Despite global attention to quantum computing, we can understand Canada’s multifaceted investment into quantum sensing because of the many benefits that these technologies bring specifically to the roles that Canada plays in the world. If Canada were to become the forerunner of quantum sensing, Canada would be indispensable as an intelligence ally and be able to contribute extensively to North American Aerospace Defense Command (NORAD) and North Atlantic Treaty Organization (NATO) goals. In light of growing pressure from American and European politicians for Canada to carry its fair share for NORAD and NATO, targeted investments into quantum sensing may help Canada contribute world-leading technology to these alliances. There is also the potential for Canada to spearhead adversarial actions, detecting violations of Canadian airspace or pinpointing the positioning of nuclear submarines, especially in the Arctic where remote surveillance has always been a challenge. In light of rapidly developing drone technology and clearer pathways for submarine activity, the promise of ultra-sensitive sensors could not come a moment too soon. The climate benefits are also nothing to ignore: the high sensitivity of a quantum sensor could detect natural disasters faster, allowing warnings to go out earlier and saving lives. Increased functionality in GPS-denied areas and conditions which are environmentally difficult to monitor would also significantly strengthen search and rescue efforts. Such a strategy has already been implemented in the United Kingdom, where quantum technology is attached to navy ships to aid in the monitoring of oil pollution and more precise time measurements for day-to-day operations. As Canadian search and rescue resources are stretched thin, technological advancements in the most extreme conditions will have an immediate domestic benefit.
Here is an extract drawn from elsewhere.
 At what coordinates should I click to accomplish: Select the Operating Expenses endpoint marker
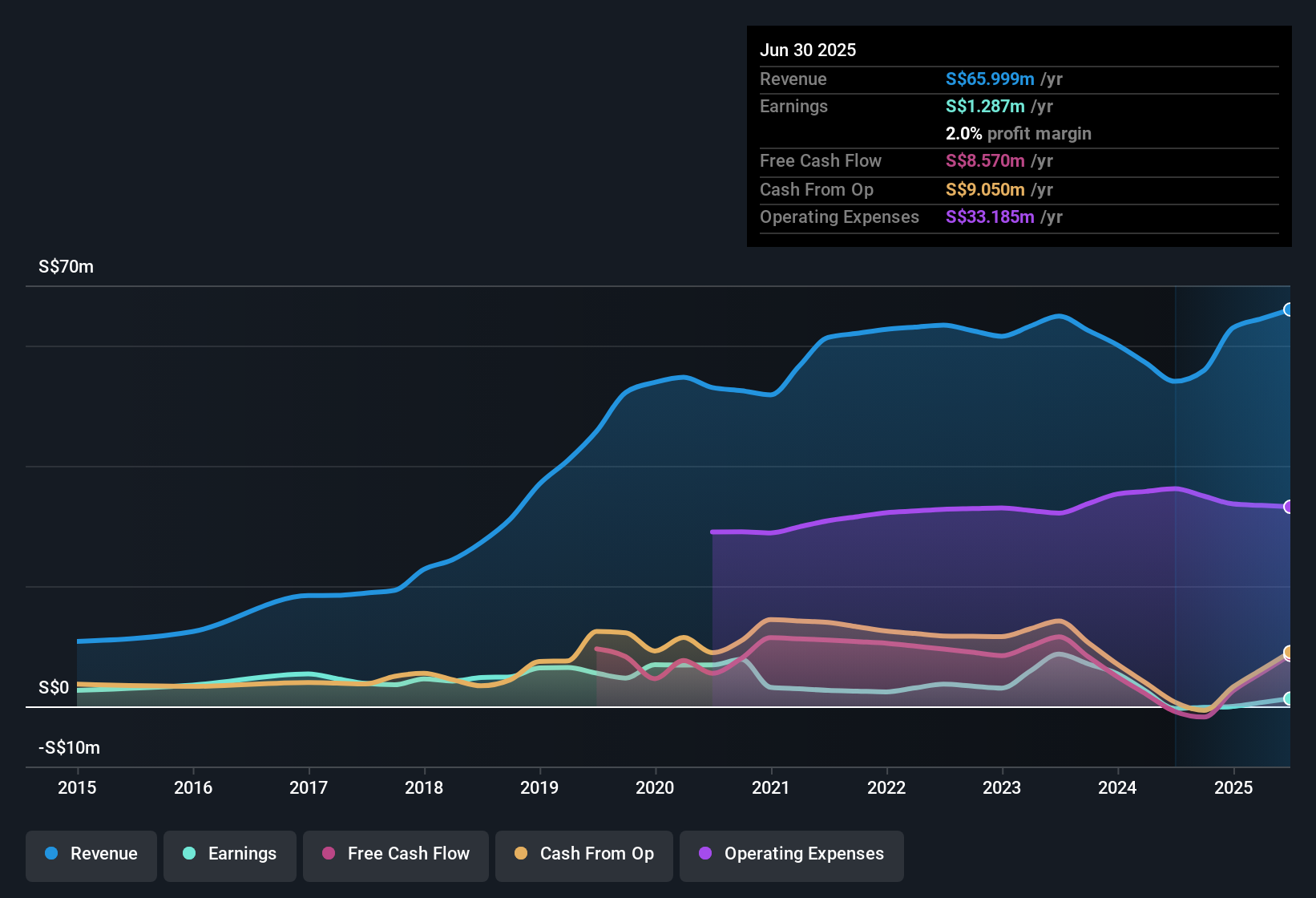click(x=1289, y=506)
Contrarily, there are significant dangers with quantum sensors that Canada must consider in their development. The issue of privacy is a significant human rights question and prompts continual concerns about a society in which anonymity could slip into the realm of privilege rather than right. As a rapidly developing area, there are urgent questions as to how quantum technology will be regulated and which industries will get access to these hyper-sensitive sensors. Defence issues include the abuse of quantum sensing radar technology (as many sensors are tied to satellites), which could open the door for states to engage in space-based warfare. The risk of political adversaries, most notably the People’s Republic of China, utilizing their own quantum advancements to damage Canadian progress is cautioned throughout Canada’s current literature. In order to properly implement quantum sensing in Canada to maximum benefit, understanding the risks is also essential.

Quantum sensing is a delicate matter. While it has the potential to skyrocket Canada to scientific leadership amongst its allies, it could also make Canada a high-priority target for its adversaries. It is clear that Canada will be heavily investing in quantum sensing in the decades to come, but ensuring that the benefits reaped are balanced with the avoidance of potential consequences requires further research and attention. Under no circumstances should one of the most revolutionary defence innovations in our lifetime remain under our radar.


Funding Disclosure

The research was funded through the Mobilizing Insights in Defence and Security Targeted Engagement Grant “QFVEY: Quantum Security, Strategy, and Technology in Five Eyes Nations.” The PI of the project is Dr. Michael Murphy. The opinions expressed in this note do not necessarily reflect an official position of the Department of National Defence, the Canadian Armed Forces, or Queen’s University. 


About the Author

Claire Parsons is a researcher with the Centre for International and Defence Policy. Her research interests pertain to military affairs and international relations. During her Master’s in Political Studies at Queen’s University, her Major Research Project focused on reducing the recruitment and retention of far-right radicals, white supremacists, and neo-Nazis into the Canadian Armed Forces. Claire holds a specialization in Nationalism, Ethnicity, Peace, and Conflict.